RECENSIONE - L'amica perfetta di Emily Lockhart | DeA

Dal primo momento avevo capito che questo romanzo mi avrebbe fatto arrovellare. L'amica perfetta di Emily Lockhart  ci permette di entrare nella mente di Jule e non è una mente molto sana, nonostante la ragazza sia un tipo molto forte, indipendente e autosufficiente, è traumatizzata da un abbandono e forse per questo che cerca di essere qualcun altro, qualcuno che per un po' l'ha fatta sentire bene e che finisce per idealizzare sbagliando completamente. Jule idealizza Imogen, la vede come una ragazza perfetta, una ragazza che in qualche modo tiene a lei e per questo quando viene a galla la sua vera natura, Jule si sente ingannata, tradita, illusa, e non ci vede più dalla rabbia  diventando cattiva... direi un mostro.
Jule reputa Imogen fortunata e questa fortuna lei non la merita, per questo decide di appropriarsene.

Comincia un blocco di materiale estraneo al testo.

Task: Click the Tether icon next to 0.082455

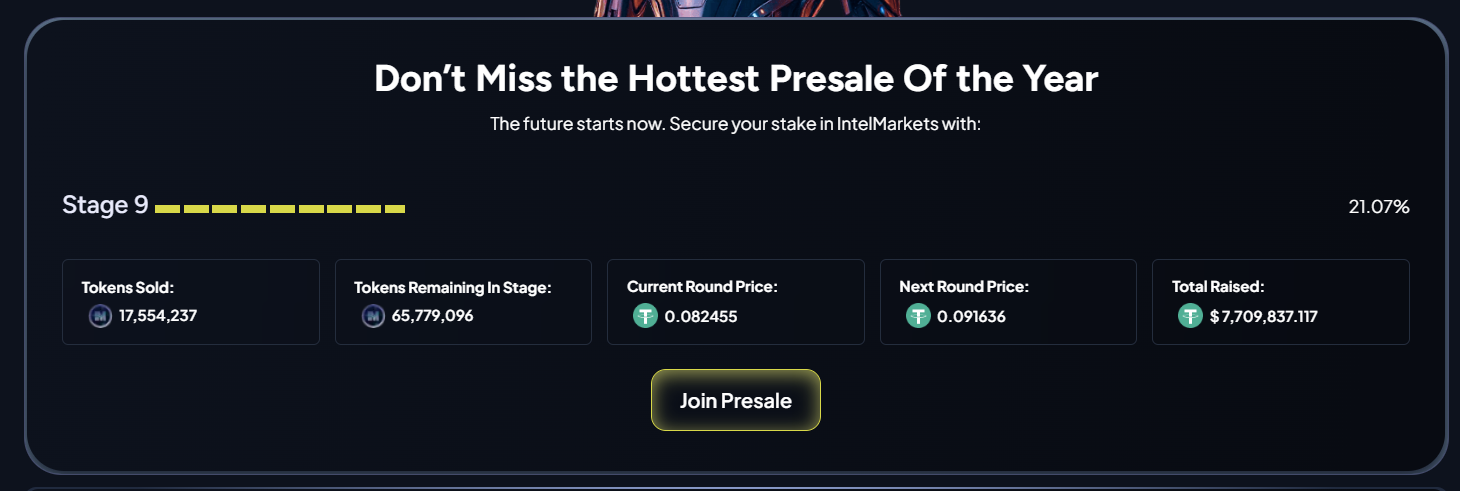Action: pos(645,316)
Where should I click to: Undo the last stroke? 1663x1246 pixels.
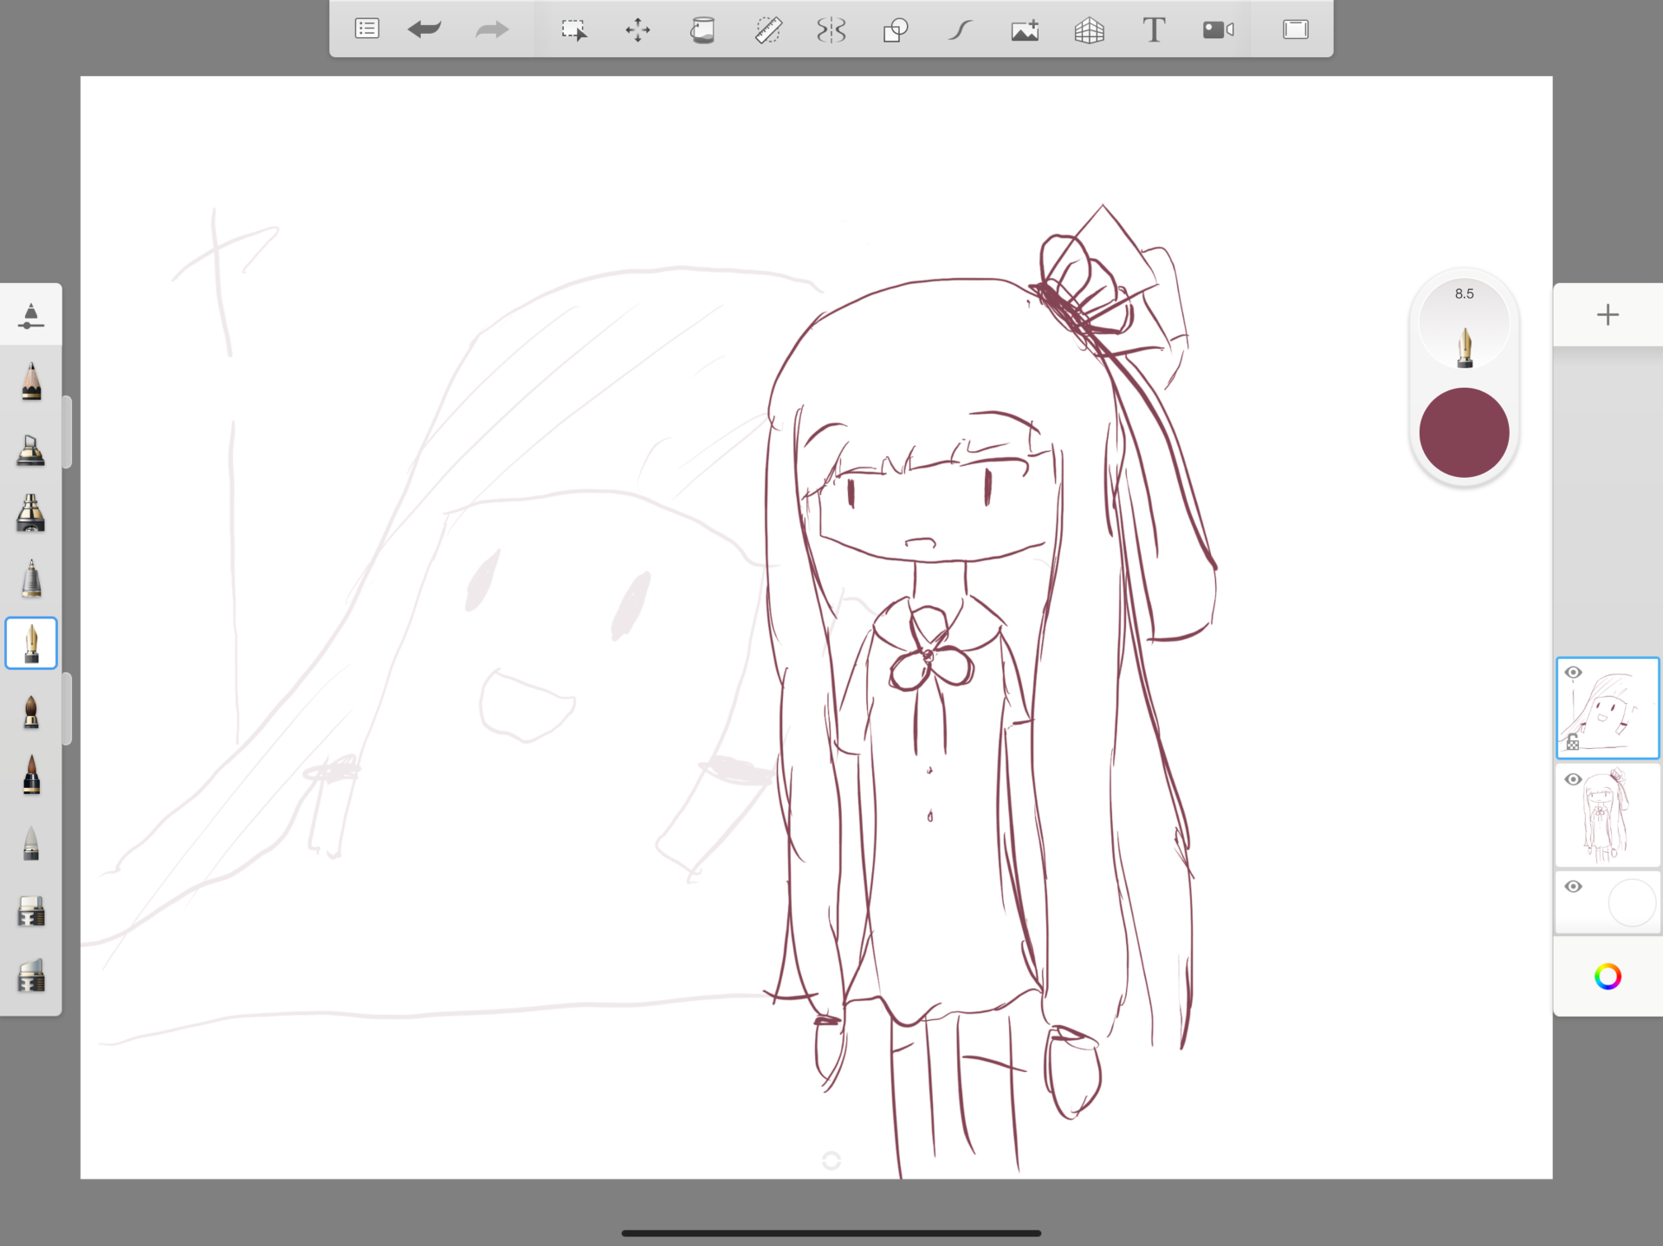425,29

L'amica perfetta di Emily Lockhart procede a ritroso nel tempo,  una lettura non semplicissima con questo tipo di struttura, ma fattibile. Man mano che si va indietro con gli eventi si colgono le azioni che motivano Jule e ogni cosa che sembrava magari istintiva finisce per avere premeditazione e questo mi ha sconcertato, perché dalle prime pagine si tende forse a sottovalutare Jule che non appare deviata come poi è realmente.

Il personaggio di Jule è ovviamente quello che emerge e conosciamo Imogen attraverso lei... una fonte non molto affidabile. Imogen compare solo verso i capitoli finali e mi è parso non avere abbastanza spazio, i passaggi che trattano del rapporto delle due ragazze sono pochi, emerge solo la morbosità di Jule ma della vera Imogen si ha un accenno. Gli altri personaggi sono tutti assolutamente di contorno, si può dire di vivere il libro nella mente della protagonista.

Lo stile è leggibile e semplice, come predetto è la linea temporale rovesciata a creare un po' di confusione, ma una volta entrati nel meccanismo ci si prende la mano. Il ritmo non è né troppo lento né troppo veloce, ha un buon passo. Non c'è la classica tensione del thriller perché in qualche modo è tutto inevitabile, a volte scontato, questa è forse la pecca del partire dalla fine e tornare all'inizio della storia; si sa già chi è morto.

L'amica perfetta di Emily Lockhart lo consiglio perché è un romanzo inusuale, che si distingue.

TRAMA

È furba, decisa, determinata. Jule West Williams nella vita ha subito tante ingiustizie e sa che cosa significa non avere niente. È per questo che ora nulla la spaventa. Jule non ha paura di scappare, innamorarsi, reinventarsi in mestieri e vite sempre nuovi, ma anche sempre più pericolosi. Ed è proprio tra una vita e l’altra che incontra Imogen. Le due ragazze non hanno praticamente niente in comune. Immie è ricca, di buona famiglia, vive tra New York, Londra e Martha’s Vineyard. Ha tutto ciò che Jule ha sempre desiderato. Eppure tra loro c’è subito intesa. L’intesa diventa amicizia e poi ossessione: improvvisamente a Jule la vicinanza di Imogen non basta più. Lei vuole essere Imogen. In un attimo, il legame tra loro diventa un vortice che gira sempre più veloce. E da cui, una volta risucchiati, è impossibile uscire vivi.